Fragmented Female Bloc Needs Unity

But based on the absence of women leading student government and the amount of special-needs "women's issues" groups on campus, you'd think women were a minority.

Thirty years after UNC began admitting women under the same admission standards as men, women are mostly treated as a disempowered, fragmented group rather than the powerhouse constituency needed to win a student election.

You'd think with such a clear majority, women would be running the entire campus -- logically, a female student body president would be the norm, not the exception. "Women's issues," such as campus security and rape crisis counseling, would not need to be singled out on student election platforms because "women's issues" concern most students -- including our male peers.

You'd imagine that Student Body President-elect Jen Daum would be simply the next woman in a long line of female student body presidents, rather than only the third in 81 years of student self-governance.

Yet, instead of being treated as a cohesive and powerful majority to contend with, campus women are a divided group on a campus that sometimes scrutinizes female leaders more than their male counterparts.

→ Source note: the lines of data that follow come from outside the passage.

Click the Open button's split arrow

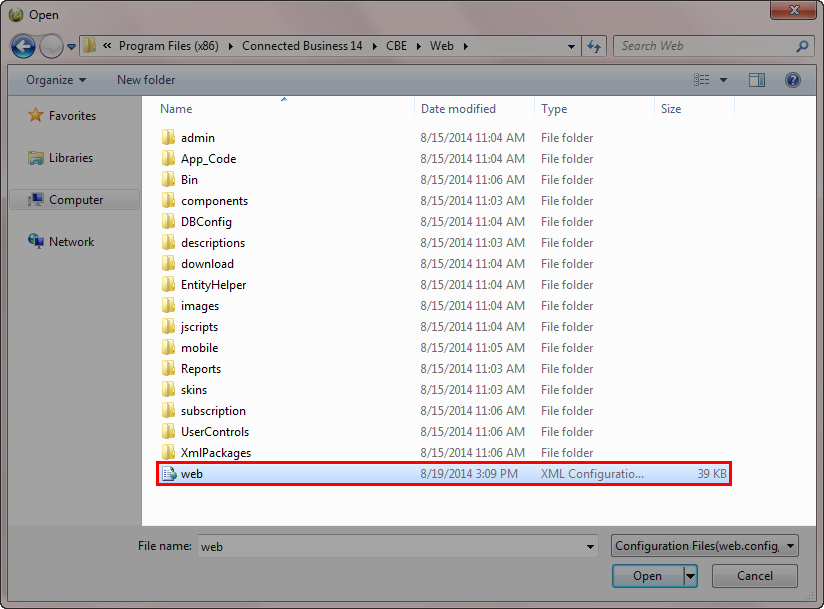pos(690,576)
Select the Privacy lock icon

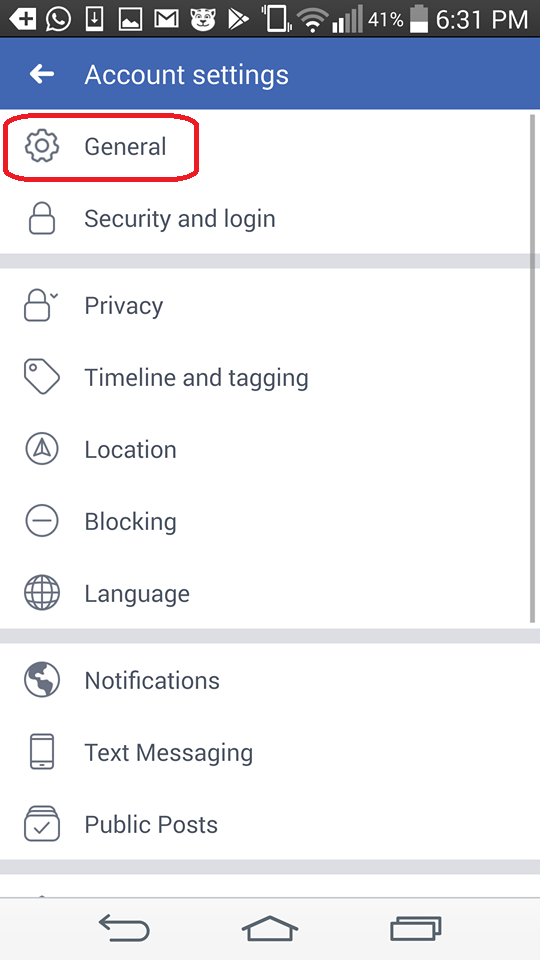[x=42, y=305]
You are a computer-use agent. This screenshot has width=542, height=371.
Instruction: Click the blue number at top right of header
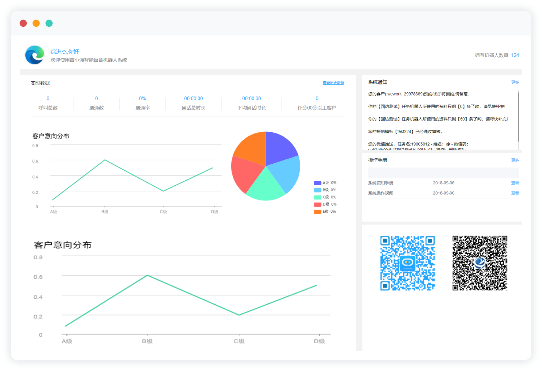[515, 55]
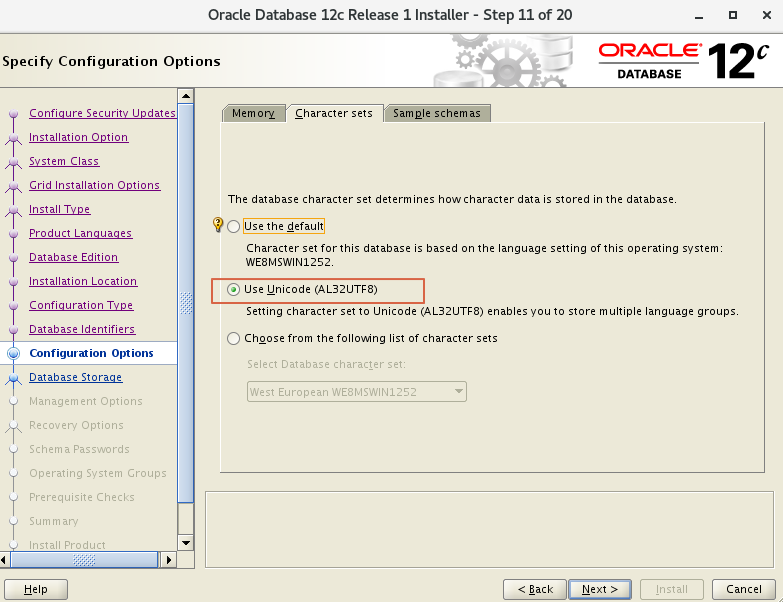Go back with the Back button

tap(535, 589)
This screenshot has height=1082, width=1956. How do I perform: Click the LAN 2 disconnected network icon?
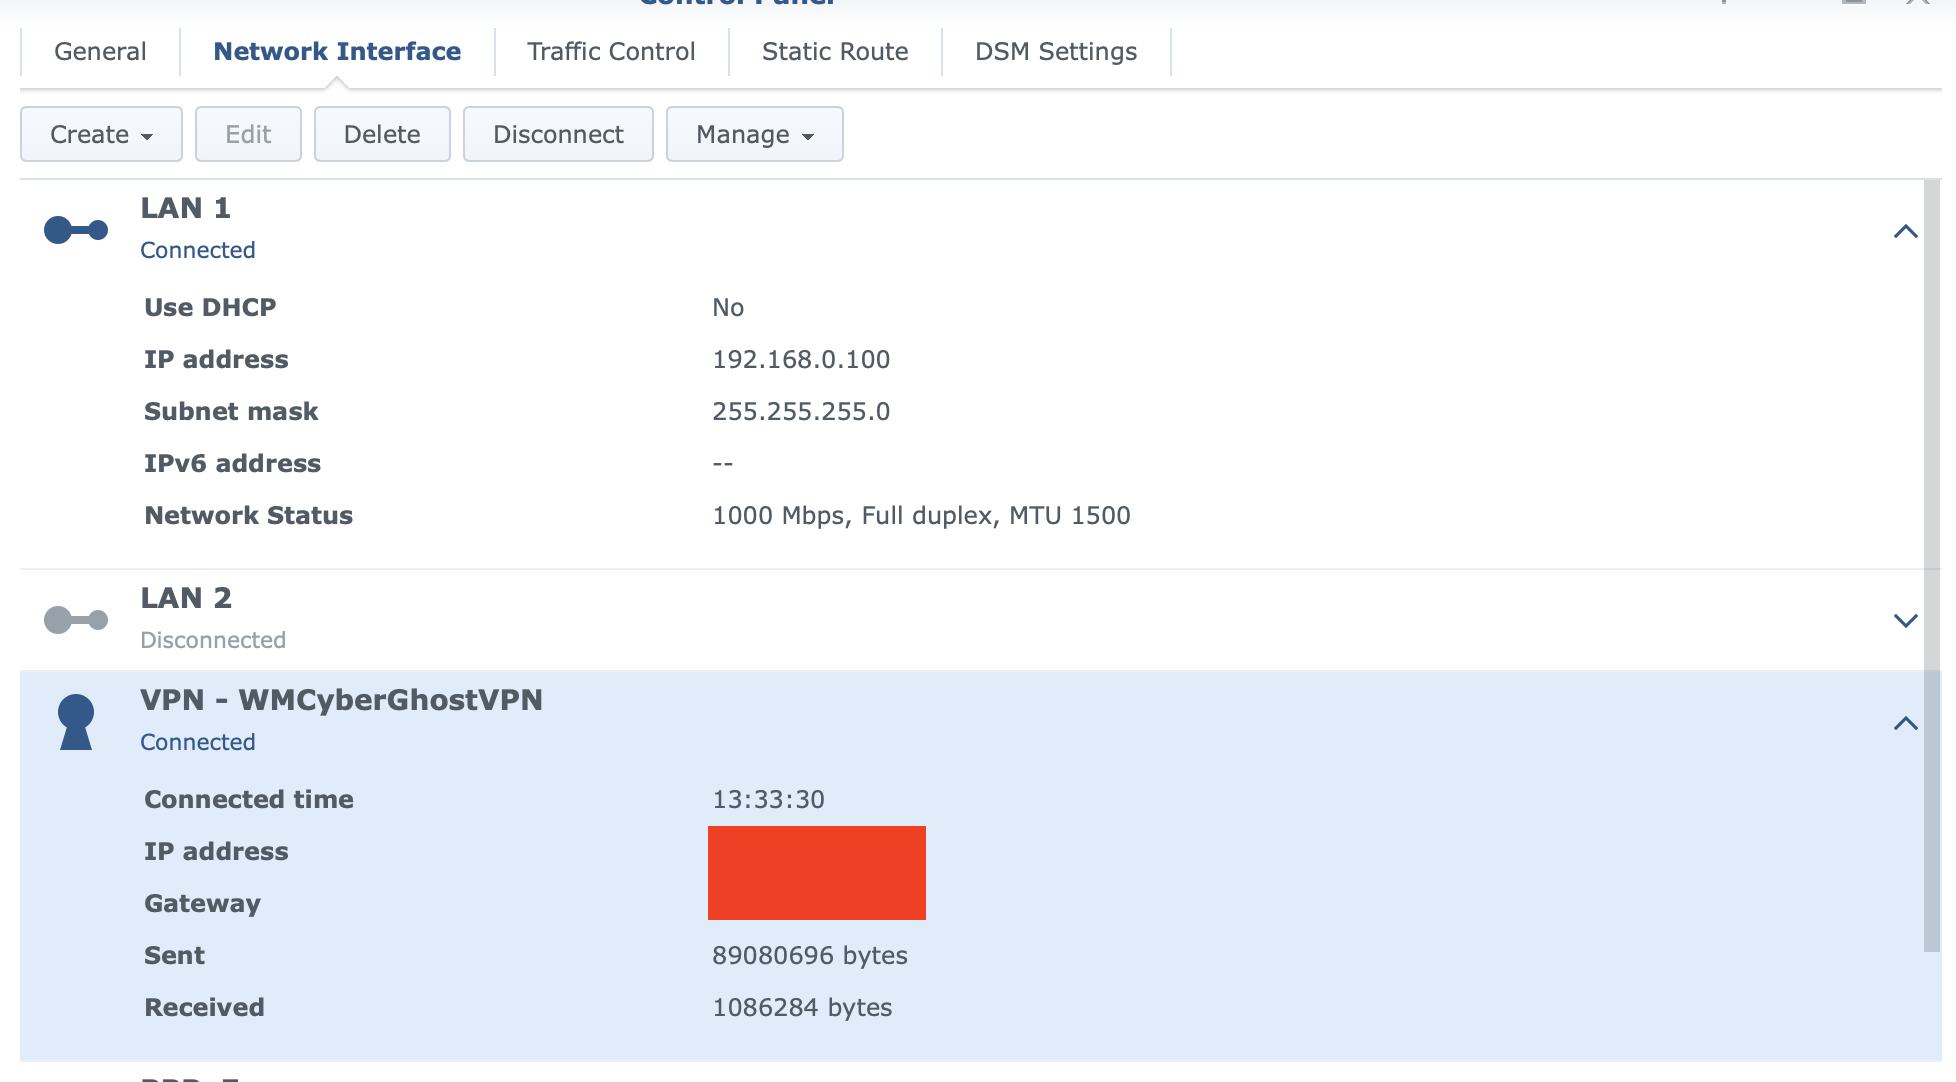tap(76, 620)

We're beginning the third millennium still carrying gender baggage, as shown by the campus discussion of Daum's gender.

Reyna Walters, student body president from 1998-99, told The Daily Tar Heel that being female made her election more difficult. "All the old stereotypes are in place that you still have to overcome," Walters said.

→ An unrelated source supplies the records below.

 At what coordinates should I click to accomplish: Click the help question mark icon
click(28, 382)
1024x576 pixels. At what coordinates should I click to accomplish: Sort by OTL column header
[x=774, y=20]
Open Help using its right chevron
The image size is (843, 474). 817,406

Rather than focusing on Daum's leadership abilities, campus discussion of her election has centered on whether she unfairly used her sex appeal.

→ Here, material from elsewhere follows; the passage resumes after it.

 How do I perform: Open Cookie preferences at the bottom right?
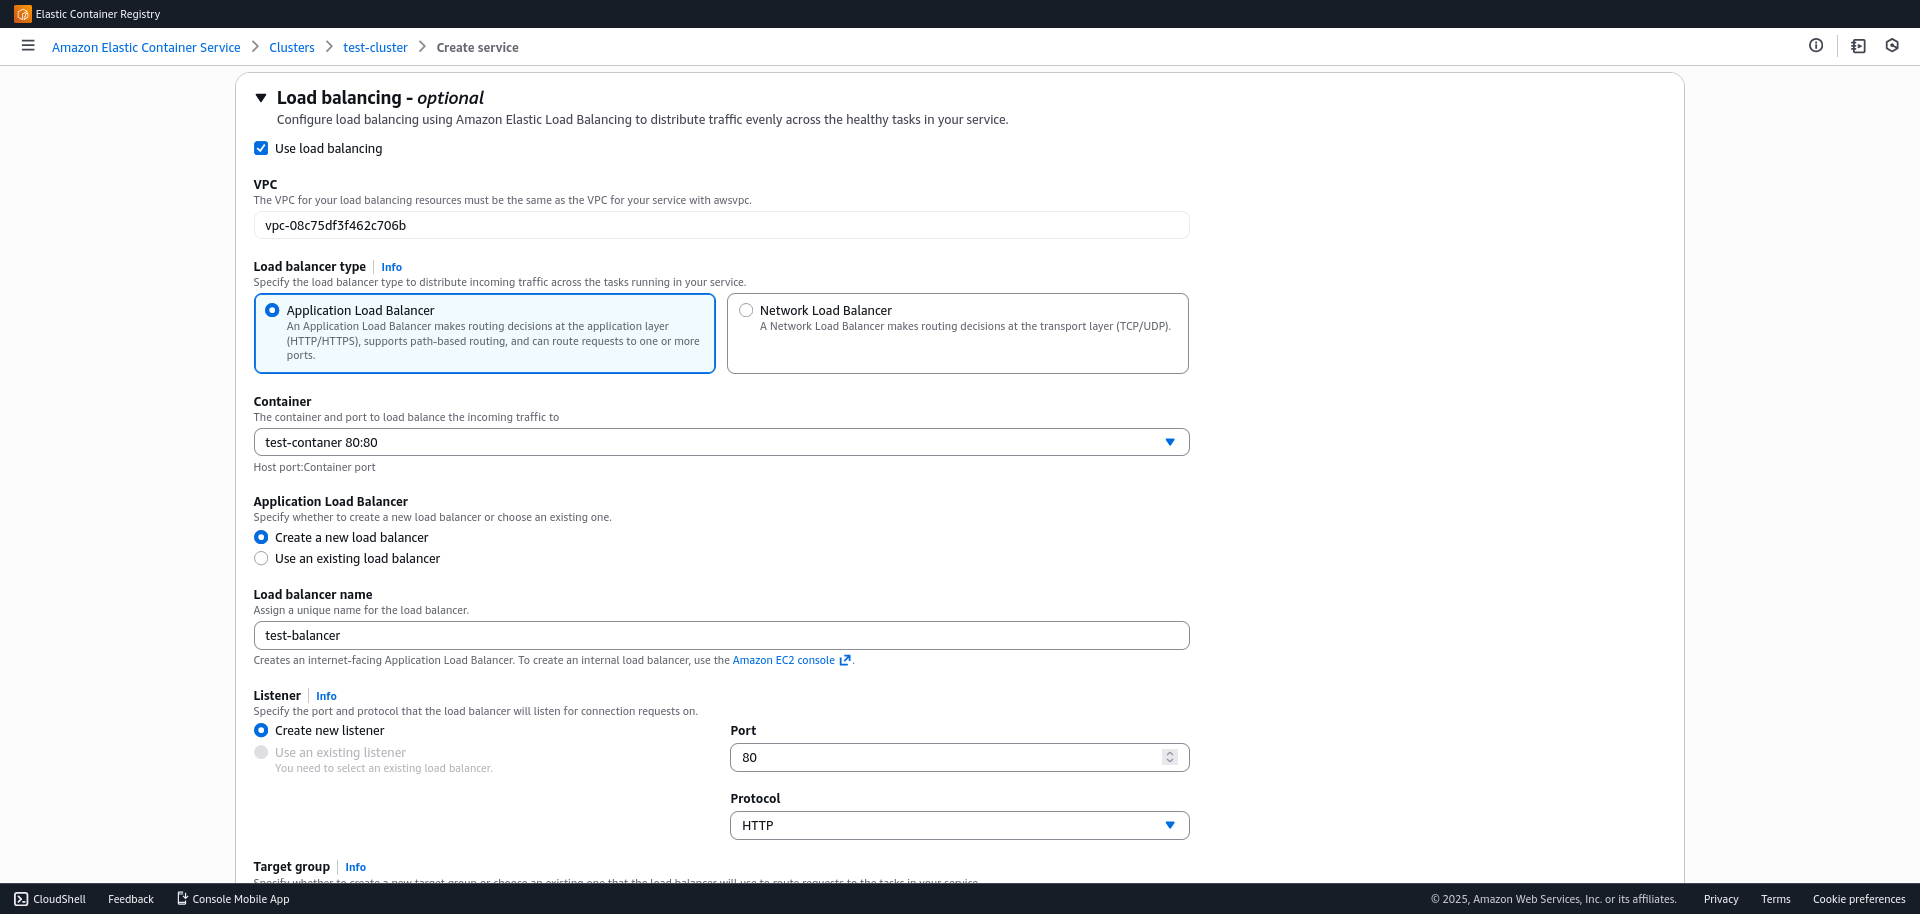[1860, 898]
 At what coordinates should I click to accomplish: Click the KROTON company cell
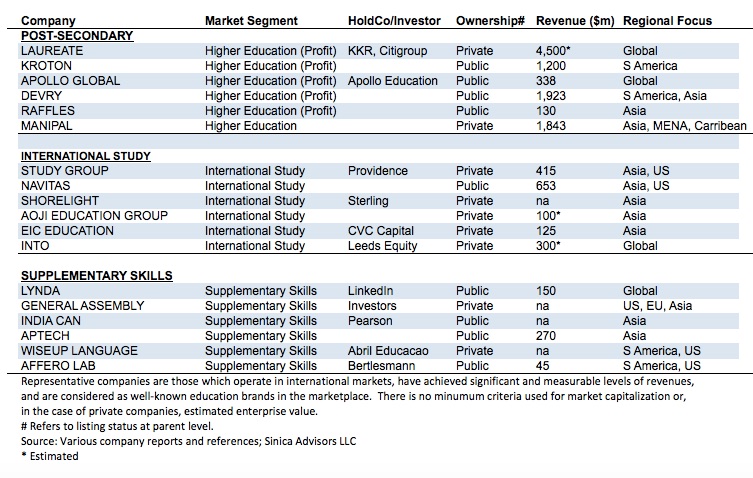(x=48, y=66)
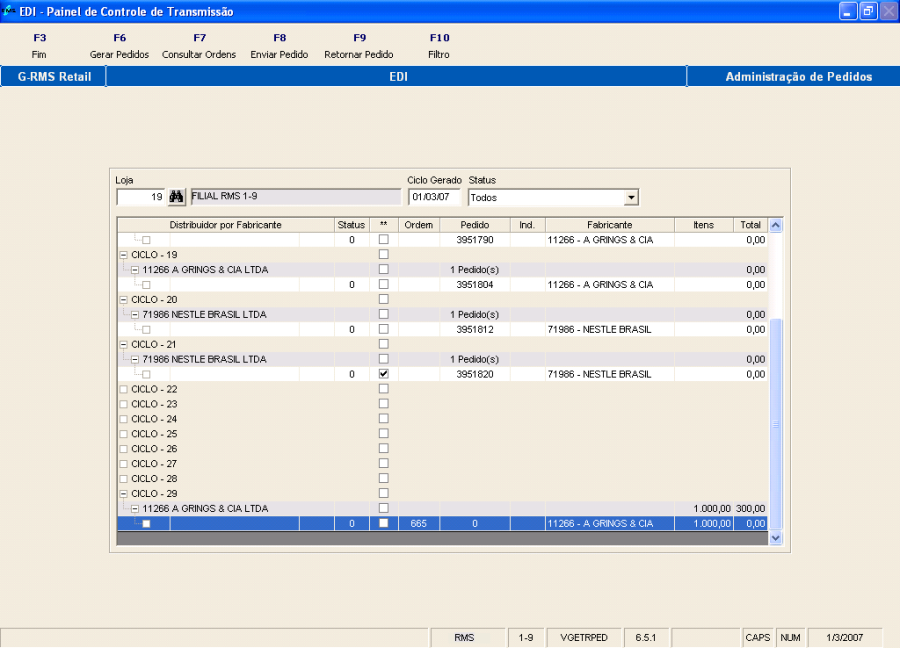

Did Daum use her "X factor," as she referred to in the DTH, to her advantage? Did female voters reward Daum for being female or for her campaign's focus on women's issues?

In fighting a long tradition of male supremacy and privilege at UNC, female students have to fight an uphill battle of encouraging other women and actively mobilizing our power.

Weighed down by self-esteem issues and subtler forms of discrimination, women are a majority that still somehow needs leadership programs and support systems such as the Carolina Women's Center and the Chancellor's Task Force on the Status of Women to help us make use of our power.

You'd think that with women having such force in number, the fledgling male contingent would be demanding a Carolina Men's Center and support groups to address their minority concerns. Despite the feminization of our culture and leadership styles, men seem to have the psychological and institutionalized grounding to adapt and continue their dominance.

As Diane Kjervik, director of the Carolina Women's Center, explained to me, the differences in male and female value systems affects the number of women in prominent leadership positions -- few women are willing to deal with the negative criticisms all leaders face or the intense scrutiny of other women, particularly without the guidance of a role model.

By the 2003-04 school year, Kjervik hopes to expand the Womentoring program for freshmen into a leadership development program for juniors and seniors, who will be mentored by female leaders in the community. They'll be building relationships of which recent alumnae could only dream.

Maybe women's issues are about more than campus security and personal safety. Maybe it's about peeling away the decades of gender stereotypes and looking deep inside our selves and becoming the leaders we are meant to be.

Emily Williamson, a graduate student who served as Walters' vice president, told the DTH that she avoided the scrutiny of being on the ballot.

How many talented women haven't run for office because of the lack of support for women leaders? How many women didn't even think of running because they did not know what they were capable of accomplishing?